» Task item
Quote, without any change, the line that contains "The height and width of the screenshot is (720, 1280)." and all lines that follow it to the end of the data below.

» Records supplied
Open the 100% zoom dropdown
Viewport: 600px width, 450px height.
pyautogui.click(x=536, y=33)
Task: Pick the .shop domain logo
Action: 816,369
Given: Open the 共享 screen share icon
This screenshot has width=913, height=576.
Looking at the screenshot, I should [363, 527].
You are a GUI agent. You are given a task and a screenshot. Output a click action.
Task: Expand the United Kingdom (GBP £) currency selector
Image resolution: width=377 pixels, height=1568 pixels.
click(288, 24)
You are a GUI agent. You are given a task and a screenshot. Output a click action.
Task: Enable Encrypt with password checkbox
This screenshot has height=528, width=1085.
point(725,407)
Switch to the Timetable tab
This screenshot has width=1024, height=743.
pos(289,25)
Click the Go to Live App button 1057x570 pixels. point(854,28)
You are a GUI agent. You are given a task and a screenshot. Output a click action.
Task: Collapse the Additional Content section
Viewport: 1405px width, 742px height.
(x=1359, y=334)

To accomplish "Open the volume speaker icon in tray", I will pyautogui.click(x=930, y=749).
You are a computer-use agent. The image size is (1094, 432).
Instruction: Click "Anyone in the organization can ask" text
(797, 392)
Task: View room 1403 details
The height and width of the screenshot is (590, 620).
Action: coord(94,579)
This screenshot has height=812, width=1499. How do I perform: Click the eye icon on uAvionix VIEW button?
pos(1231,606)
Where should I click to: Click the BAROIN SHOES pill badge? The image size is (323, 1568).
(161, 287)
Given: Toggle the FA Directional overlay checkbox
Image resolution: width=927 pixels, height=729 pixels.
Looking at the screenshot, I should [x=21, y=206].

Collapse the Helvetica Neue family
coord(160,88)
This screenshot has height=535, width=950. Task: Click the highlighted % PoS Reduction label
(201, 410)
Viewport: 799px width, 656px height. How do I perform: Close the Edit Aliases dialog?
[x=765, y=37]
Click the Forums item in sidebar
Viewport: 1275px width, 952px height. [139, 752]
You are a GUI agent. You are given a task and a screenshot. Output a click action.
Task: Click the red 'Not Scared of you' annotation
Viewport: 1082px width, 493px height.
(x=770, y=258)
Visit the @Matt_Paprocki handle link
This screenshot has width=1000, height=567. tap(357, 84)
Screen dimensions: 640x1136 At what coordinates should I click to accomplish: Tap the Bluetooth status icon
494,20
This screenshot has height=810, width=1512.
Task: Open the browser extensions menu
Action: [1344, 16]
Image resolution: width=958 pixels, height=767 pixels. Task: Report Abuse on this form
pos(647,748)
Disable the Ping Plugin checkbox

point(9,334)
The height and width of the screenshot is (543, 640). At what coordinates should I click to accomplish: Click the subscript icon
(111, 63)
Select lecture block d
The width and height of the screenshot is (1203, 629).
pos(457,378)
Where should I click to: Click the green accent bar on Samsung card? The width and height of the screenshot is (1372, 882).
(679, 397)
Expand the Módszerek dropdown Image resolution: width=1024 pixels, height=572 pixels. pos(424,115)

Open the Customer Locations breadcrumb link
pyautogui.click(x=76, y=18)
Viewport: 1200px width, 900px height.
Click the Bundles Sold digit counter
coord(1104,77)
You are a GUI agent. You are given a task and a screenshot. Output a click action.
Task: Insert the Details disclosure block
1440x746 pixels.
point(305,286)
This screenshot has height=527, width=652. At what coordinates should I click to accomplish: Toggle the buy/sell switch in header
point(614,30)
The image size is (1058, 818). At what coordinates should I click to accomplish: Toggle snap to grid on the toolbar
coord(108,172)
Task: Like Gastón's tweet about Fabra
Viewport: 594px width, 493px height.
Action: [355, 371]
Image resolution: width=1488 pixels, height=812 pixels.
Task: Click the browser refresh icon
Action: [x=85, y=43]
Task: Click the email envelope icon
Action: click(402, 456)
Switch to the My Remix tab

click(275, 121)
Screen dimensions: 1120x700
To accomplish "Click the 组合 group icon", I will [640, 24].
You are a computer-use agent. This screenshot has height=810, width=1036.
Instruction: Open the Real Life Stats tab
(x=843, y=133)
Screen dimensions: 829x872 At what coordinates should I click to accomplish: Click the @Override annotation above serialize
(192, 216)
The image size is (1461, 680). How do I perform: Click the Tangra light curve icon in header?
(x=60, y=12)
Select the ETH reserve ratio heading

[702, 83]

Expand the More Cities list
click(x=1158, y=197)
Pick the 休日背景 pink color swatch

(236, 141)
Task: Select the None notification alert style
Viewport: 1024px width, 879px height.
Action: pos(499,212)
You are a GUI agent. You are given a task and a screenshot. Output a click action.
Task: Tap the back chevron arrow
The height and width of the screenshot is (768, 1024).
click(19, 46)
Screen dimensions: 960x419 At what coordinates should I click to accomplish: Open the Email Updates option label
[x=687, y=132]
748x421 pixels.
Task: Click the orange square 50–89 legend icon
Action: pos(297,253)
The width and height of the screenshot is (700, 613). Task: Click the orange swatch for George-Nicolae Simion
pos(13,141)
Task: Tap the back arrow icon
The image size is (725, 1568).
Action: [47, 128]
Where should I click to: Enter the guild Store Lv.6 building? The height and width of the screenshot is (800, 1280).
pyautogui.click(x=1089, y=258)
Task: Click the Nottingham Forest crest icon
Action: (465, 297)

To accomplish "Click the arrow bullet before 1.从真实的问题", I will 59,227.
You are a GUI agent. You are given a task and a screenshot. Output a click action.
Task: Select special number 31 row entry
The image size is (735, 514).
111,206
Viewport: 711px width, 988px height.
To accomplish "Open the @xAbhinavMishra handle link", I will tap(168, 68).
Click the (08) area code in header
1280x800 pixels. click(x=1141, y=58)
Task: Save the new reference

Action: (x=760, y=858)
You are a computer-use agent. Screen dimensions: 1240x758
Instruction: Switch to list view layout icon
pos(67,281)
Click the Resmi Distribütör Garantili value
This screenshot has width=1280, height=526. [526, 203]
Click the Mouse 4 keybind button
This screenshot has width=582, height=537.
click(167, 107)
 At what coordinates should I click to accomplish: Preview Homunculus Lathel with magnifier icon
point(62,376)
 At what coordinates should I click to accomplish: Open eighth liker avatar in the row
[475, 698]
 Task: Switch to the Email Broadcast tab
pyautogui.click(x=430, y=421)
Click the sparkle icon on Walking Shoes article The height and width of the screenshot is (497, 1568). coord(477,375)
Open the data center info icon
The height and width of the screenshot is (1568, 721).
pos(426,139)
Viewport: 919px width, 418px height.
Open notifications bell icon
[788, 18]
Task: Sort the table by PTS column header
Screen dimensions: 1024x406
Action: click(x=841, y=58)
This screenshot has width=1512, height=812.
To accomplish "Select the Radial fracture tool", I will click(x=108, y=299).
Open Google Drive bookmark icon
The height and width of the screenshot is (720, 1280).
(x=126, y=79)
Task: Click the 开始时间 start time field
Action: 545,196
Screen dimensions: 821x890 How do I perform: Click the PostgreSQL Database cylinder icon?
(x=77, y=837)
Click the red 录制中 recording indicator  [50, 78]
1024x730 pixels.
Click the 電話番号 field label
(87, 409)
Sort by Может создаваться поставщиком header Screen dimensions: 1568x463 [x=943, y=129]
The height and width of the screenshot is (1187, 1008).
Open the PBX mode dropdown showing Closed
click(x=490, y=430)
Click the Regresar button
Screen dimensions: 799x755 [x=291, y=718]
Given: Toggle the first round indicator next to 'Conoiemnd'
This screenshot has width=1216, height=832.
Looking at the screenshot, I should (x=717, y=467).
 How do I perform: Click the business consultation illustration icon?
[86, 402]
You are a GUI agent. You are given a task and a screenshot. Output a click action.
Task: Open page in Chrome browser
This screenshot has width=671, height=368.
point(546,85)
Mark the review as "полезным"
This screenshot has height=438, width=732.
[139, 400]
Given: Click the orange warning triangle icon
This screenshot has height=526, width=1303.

» Response box
The height and width of the screenshot is (720, 1280).
(x=126, y=79)
Task: Click the 开始时间 start time field
Action: 545,196
Screen dimensions: 821x890 How do I perform: Click the PostgreSQL Database cylinder icon?
(x=77, y=837)
Click the red 录制中 recording indicator  [50, 78]
1024x730 pixels.
Click the 電話番号 field label
(87, 409)
Sort by Может создаваться поставщиком header Screen dimensions: 1568x463 [x=943, y=129]
The height and width of the screenshot is (1187, 1008).
Open the PBX mode dropdown showing Closed
click(x=490, y=430)
Click the Regresar button
Screen dimensions: 799x755 [x=291, y=718]
Given: Toggle the first round indicator next to 'Conoiemnd'
This screenshot has width=1216, height=832.
Looking at the screenshot, I should (x=717, y=467).
 How do I perform: Click the business consultation illustration icon?
[86, 402]
You are a GUI agent. You are given a task and a screenshot. Output a click action.
Task: Open page in Chrome browser
This screenshot has width=671, height=368.
point(546,85)
Mark the review as "полезным"
This screenshot has height=438, width=732.
[139, 400]
Given: Click the orange warning triangle icon
This screenshot has height=526, width=1303.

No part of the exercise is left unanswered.